Written request
Report every line of the material below that contains the word "description", counting only matches with the same upper and lower case.

Entries shown

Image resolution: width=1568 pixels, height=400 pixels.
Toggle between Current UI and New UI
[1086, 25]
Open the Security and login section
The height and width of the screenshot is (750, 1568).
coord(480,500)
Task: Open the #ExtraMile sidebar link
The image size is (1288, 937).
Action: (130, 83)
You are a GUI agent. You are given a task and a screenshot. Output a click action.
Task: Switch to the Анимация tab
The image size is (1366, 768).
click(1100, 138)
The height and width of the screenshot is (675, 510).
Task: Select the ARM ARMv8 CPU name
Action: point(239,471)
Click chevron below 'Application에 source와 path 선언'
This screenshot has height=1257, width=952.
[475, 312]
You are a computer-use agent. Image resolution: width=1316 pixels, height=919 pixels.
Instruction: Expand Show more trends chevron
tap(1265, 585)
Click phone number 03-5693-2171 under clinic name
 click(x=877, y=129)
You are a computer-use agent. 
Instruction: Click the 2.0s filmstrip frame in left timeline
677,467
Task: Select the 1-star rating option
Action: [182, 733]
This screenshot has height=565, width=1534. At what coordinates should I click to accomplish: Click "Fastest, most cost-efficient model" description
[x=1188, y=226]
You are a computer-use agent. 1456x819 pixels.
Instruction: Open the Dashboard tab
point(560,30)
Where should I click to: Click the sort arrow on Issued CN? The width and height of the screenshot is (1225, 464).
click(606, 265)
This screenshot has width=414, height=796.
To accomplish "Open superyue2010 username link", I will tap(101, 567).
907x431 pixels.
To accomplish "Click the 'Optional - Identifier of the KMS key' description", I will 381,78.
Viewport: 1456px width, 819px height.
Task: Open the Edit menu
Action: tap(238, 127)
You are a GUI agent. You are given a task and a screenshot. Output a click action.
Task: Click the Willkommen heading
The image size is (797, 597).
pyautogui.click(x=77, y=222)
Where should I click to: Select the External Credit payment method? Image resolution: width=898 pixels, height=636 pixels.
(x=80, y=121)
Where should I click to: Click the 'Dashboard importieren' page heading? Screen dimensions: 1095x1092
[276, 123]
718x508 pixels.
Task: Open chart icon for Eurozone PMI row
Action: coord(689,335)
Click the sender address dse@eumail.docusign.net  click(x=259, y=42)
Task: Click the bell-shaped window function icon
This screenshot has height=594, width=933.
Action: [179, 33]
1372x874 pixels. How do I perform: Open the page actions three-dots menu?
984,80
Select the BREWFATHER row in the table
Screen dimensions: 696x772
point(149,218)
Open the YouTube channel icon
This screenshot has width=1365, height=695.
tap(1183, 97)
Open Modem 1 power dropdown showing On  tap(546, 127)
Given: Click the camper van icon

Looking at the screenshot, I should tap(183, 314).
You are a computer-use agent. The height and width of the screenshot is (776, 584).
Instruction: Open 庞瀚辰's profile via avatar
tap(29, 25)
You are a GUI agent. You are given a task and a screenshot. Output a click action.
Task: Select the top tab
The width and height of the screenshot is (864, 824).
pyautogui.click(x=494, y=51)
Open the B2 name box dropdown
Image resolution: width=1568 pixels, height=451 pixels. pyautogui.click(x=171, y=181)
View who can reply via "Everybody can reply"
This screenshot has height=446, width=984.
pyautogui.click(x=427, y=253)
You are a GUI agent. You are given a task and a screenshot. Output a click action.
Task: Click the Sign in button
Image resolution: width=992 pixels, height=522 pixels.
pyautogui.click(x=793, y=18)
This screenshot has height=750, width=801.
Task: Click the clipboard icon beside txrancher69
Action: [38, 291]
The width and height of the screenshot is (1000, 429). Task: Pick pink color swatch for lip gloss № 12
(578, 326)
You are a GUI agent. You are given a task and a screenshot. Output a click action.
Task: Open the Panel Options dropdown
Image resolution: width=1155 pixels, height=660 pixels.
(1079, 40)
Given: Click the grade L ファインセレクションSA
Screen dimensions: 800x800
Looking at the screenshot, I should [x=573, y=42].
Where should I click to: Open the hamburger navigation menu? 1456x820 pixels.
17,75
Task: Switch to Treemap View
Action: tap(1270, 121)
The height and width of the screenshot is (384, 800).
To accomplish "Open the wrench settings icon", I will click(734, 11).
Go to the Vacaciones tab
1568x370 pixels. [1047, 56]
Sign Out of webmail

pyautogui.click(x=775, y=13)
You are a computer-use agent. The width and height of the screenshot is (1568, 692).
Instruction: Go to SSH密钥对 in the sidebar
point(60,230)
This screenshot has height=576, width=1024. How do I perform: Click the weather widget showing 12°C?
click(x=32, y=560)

Answer
This screenshot has height=565, width=1534. At what coordinates should I click to accomplish: Click "Fastest, most cost-efficient model" description
To accomplish "Click the 'Optional - Identifier of the KMS key' description", I will 381,78.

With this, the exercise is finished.